Teresa McFadyen

Personal resilience workshops help nurses cope with the stressors of the job

When she was struck by a patient with dementia, it took palliative care LPN Teresa McFadyen completely by surprise. Luckily, it wasn’t serious and she hardly broke her stride long enough to report it.

But the incident sharpened her awareness of workplace violence issues, and Teresa decided to learn more by participating in BCNU’s Personal Resilience Workshop.

Launched in 2014 as a pilot program, then fully implemented starting in 2015, this innovative workshop helps nurses spot signs of compassion fatigue, burnout and post-traumatic stress, and learn the resiliency skills to prevent and deal with those issues.

“I read about the workshop in the BCNU mail-outs. I really value all the educational opportunities BCNU has to offer, because you always take away something that makes a difference,” explains Teresa.

Members like Teresa are finding the workshop helps them cope much better with the risk of workplace violence and other stressors that can take a toll on their physical and mental health.

A central message? Prioritize your own health, happiness and resilience.

“It seemed to be very relevant with what I was seeing in my job,” explains Teresa. “I’d leave work feeling, Wow, what’s going on? And I thought, the resiliency workshop may or may not help me deal with feeling overwhelmed, overworked, exhausted.”

It definitely did help. Teresa is deeply empathetic with her patients. Most are elderly, suffering from dementia, and come with complicated and “heart-breaking” family and medical issues. She says the workshop helped her hone violence prevention skills, so she can minimize risk, not only to herself, but all parties, of the unwelcome extra burden of a violent episode in an already difficult situation.

She also gained a sense of perspective at the workshop: “I found that even with people who are in different areas of nursing, we’re all affected by the same core issues.

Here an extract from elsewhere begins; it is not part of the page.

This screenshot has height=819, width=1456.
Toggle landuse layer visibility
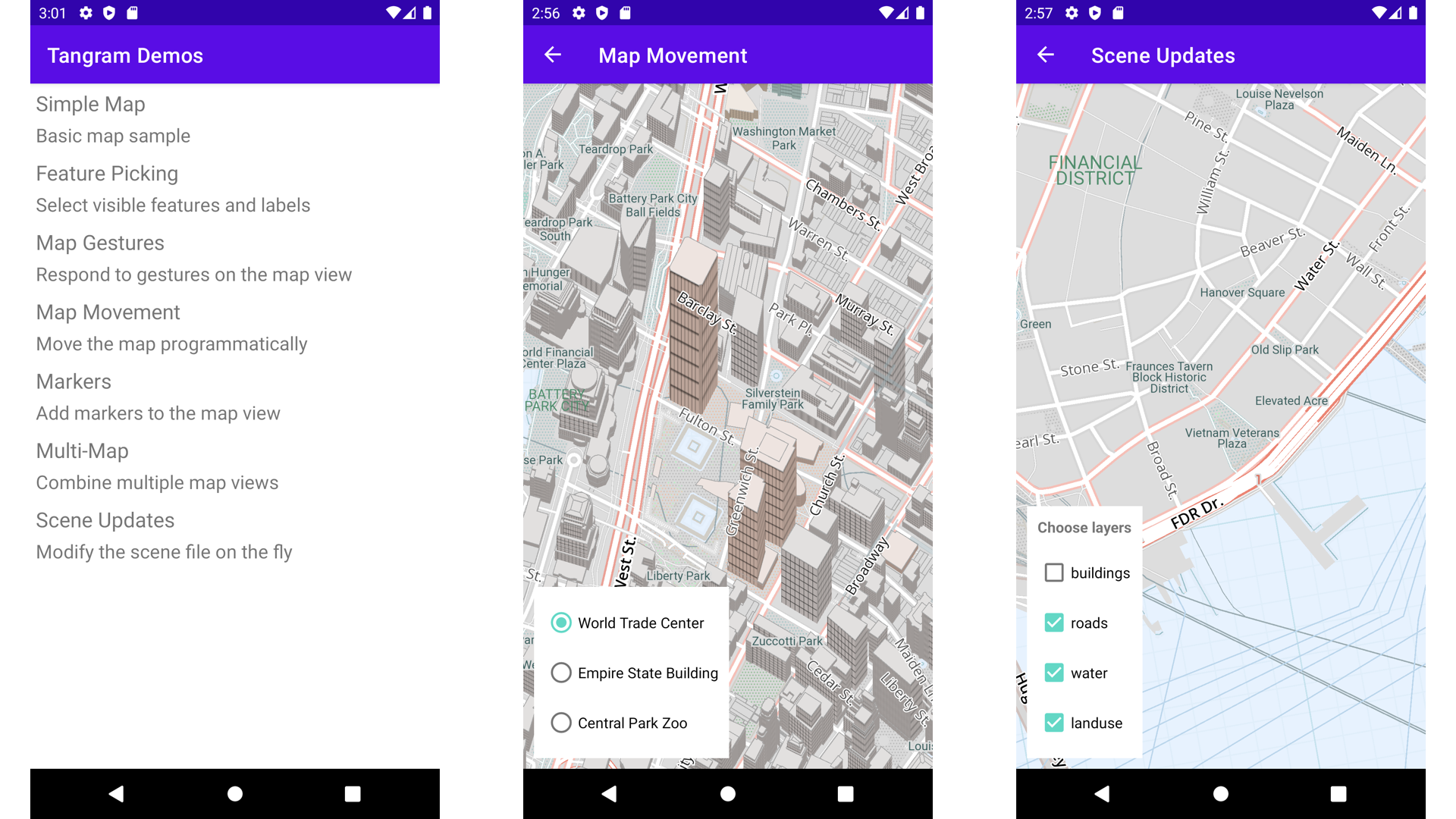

So, there was real connectivity,” she says, adding that she felt at ease in the small group session.493 members took Personal Resilience Workshops in 201632 personal resilience workshops offered in 2016

Teresa’s top take-away? The need to spend time doing purely enjoyable things that make no demands on her, like having a stress-melting massage, or heading outdoors for a spot of gardening.

The Personal Resilience Workshop is just one of BCNU’s major strides this year in health and safety — and particularly in workplace violence prevention. Strong gains in the new agreement are expected to make health care delivery safer for nurses and patients. New language commits health authorities to create “a culture of safety and violence reduction in every worksite.” And the groundwork was prepared for the 2017 anti-violence campaign.

With the workshop, violence hotline, purple-dot system identifying violence-prone patients and other programs, Teresa believes BCNU is providing “very good support” to members’ health and safety.

“BCNU sees the effects of violence on the nurses,” says Teresa. “It’s really good that the union reaches us with this kind of program.”

In 2016, the union offered 32 workshops with nearly 500 members participating, solid progress in BCNU’s commitment to advancing and protecting the health and workplace safety of our members.

How successful is BCNU’s Personal Resilience Workshop? The employer has acknowledged its effectiveness and agreed to work with the union to develop a single provincial program for employees working in high trauma units.

It’s a sensible, practical decision. Nursing has many physical and psychological hazards, and risk is always present. Equipping nurses, individually, to promote better outcomes, is a critical part of an overall prevention approach.

Teresa McFadyen agrees. “It helped me recognize how important my own health is. You have to give back to yourself.”